In a qualitative study, a team of scientists at Dartmouth and Dartmouth-Hitchcock's Norris Cotton Cancer Center and the Breast Cancer Surveillance Consortium led by Karen Schifferdecker, Ph.D., MPH, and Anna Tosteson, Sc.D., sought to explore women's knowledge and perceptions of breast density and experiences of breast cancer screening across three states with and without notification laws.

HealthCare Business News spoke to Schifferdecker to learn more about their research, and what their findings mean for healthcare providers.

HCB News: What were some of the key findings from your research?
Karen Schifferdecker: The subtitle of our study, “In Search of Informed”, really sums up what we heard from the 47 women in our study, in that they are not well informed about breast density, either in general or in relation to their own personal risk. A number of the women had heard of the term “dense breasts” or the idea that breasts could be dense, but when we talked about it with them, a number of them really didn’t know what having dense breast meant. This was a bit surprising since we recruited women who we knew had dense breasts based on data in the Breast Cancer Surveillance Consortium registries.

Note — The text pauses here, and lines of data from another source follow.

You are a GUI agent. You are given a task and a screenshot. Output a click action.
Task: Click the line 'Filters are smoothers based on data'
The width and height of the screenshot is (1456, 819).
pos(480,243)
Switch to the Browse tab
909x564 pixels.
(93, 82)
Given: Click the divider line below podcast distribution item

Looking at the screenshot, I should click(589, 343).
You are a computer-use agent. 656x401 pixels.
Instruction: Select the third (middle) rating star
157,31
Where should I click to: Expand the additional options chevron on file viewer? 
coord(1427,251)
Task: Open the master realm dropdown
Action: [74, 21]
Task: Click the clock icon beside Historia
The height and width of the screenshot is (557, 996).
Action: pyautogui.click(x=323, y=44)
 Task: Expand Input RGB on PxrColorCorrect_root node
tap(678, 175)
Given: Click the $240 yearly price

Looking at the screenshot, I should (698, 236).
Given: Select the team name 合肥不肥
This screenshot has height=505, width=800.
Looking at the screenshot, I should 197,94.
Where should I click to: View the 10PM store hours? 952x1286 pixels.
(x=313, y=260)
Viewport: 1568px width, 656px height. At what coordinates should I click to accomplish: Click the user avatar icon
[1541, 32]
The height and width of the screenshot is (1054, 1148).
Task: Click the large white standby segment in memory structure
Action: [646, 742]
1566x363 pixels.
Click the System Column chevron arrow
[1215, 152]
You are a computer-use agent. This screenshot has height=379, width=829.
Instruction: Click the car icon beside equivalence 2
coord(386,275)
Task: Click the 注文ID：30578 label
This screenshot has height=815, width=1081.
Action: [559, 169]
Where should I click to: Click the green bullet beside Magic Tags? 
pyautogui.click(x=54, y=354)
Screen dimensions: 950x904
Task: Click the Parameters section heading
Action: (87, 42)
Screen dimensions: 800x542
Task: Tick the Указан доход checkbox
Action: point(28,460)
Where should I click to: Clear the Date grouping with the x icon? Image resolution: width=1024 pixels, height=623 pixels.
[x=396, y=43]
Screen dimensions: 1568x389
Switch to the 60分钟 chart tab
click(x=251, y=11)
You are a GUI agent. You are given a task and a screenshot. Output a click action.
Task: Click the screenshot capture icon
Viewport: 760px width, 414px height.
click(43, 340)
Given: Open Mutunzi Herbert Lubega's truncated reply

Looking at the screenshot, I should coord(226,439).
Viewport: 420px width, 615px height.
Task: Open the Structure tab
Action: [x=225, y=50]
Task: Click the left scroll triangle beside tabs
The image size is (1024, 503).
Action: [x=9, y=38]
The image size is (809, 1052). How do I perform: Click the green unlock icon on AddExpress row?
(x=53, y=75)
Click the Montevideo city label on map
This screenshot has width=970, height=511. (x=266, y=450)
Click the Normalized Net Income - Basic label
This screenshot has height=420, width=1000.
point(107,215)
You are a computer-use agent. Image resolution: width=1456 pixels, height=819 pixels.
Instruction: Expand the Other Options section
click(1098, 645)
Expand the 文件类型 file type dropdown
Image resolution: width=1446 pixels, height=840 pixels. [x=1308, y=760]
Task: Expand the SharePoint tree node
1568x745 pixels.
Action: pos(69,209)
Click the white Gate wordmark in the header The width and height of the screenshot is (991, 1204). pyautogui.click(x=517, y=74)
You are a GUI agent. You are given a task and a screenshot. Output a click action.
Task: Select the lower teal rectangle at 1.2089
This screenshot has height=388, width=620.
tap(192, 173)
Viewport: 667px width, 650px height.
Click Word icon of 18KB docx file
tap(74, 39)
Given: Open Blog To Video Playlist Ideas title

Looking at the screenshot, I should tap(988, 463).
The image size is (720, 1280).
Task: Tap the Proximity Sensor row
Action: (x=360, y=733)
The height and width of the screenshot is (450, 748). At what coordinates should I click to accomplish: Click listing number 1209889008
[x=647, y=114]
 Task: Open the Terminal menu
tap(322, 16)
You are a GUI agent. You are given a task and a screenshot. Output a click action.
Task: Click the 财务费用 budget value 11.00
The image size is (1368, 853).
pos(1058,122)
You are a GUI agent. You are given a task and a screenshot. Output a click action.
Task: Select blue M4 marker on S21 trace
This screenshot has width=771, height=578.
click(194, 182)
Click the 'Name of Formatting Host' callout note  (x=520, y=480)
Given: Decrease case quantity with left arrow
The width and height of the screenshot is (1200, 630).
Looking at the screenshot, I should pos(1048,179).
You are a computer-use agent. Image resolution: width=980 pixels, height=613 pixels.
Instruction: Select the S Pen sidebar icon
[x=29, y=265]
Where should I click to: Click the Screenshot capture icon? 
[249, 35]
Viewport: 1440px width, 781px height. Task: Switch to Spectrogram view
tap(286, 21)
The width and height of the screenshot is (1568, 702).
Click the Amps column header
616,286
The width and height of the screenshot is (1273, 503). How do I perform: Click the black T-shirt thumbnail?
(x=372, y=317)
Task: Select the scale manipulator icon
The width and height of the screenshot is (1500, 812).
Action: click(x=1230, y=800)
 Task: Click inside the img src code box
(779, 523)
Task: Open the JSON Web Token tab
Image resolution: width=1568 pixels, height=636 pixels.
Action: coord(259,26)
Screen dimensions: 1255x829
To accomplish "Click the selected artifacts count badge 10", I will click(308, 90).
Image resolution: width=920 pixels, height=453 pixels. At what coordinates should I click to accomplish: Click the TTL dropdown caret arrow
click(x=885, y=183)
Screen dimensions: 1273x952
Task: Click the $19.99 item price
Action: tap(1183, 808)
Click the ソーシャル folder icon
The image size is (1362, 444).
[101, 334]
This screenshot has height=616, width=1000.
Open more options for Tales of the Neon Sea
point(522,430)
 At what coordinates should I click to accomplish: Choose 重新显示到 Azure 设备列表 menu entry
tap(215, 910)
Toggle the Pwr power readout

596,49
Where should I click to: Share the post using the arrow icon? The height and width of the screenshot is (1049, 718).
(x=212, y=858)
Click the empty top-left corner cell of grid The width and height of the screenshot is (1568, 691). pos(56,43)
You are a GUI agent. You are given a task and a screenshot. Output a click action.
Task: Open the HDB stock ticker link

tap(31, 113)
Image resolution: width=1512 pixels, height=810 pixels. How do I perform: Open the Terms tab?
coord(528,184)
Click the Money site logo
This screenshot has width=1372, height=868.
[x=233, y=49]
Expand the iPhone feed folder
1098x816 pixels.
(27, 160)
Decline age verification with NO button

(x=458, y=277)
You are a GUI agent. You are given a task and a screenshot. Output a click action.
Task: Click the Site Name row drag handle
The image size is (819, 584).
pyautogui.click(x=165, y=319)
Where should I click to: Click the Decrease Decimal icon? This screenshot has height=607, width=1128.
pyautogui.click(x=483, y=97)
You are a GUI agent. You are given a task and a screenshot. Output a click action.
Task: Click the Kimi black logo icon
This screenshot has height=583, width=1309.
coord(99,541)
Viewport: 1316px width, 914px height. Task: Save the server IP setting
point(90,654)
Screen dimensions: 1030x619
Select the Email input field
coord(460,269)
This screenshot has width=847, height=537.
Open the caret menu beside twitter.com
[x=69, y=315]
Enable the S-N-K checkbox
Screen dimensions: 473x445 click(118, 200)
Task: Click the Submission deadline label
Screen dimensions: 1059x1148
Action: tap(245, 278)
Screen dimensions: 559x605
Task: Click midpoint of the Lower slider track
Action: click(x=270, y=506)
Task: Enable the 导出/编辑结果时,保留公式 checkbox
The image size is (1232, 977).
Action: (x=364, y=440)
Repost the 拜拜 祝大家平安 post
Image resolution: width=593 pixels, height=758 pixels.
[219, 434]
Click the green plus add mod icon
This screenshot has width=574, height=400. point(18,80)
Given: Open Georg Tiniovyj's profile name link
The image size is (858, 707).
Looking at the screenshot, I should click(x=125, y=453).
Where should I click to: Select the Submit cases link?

Also, most of the women lived in states with density notification laws. Even with this, we found only about half of women knew they had dense breasts. Also, only one of the 47 women described higher breast density as an independent risk factor for breast cancer, and none of them described receiving any educational materials about it aside from what little information is sometimes included in a notification letter after a mammogram. We also found quite a bit of confusion about different screening options and that women had a lot of questions about screening and breast density.

HCB News: Which states did you look at, and why did you choose them? How were the state-by-state findings different?
KS: We conducted our focus groups in three states, North Carolina, California, and Washington, which all have breast imaging registries that are part of the Breast Cancer Surveillance Consortium or the BCSC. The BCSC is a network of several breast imaging registries located across the United States. We wanted to recruit women who had dense breasts, whether they knew it or not, and we were able to do that through the registries because they know which women have dense breasts based on recent mammograms. The other reason we chose those three states is that they had different laws about breast density notifications at the time we did the focus groups. So at the time, North Carolina had the most comprehensive law about what information they needed to send women after a mammogram, California had a law to provide information, but it was more limited than North Carolina, and Washington did not have a law at the time.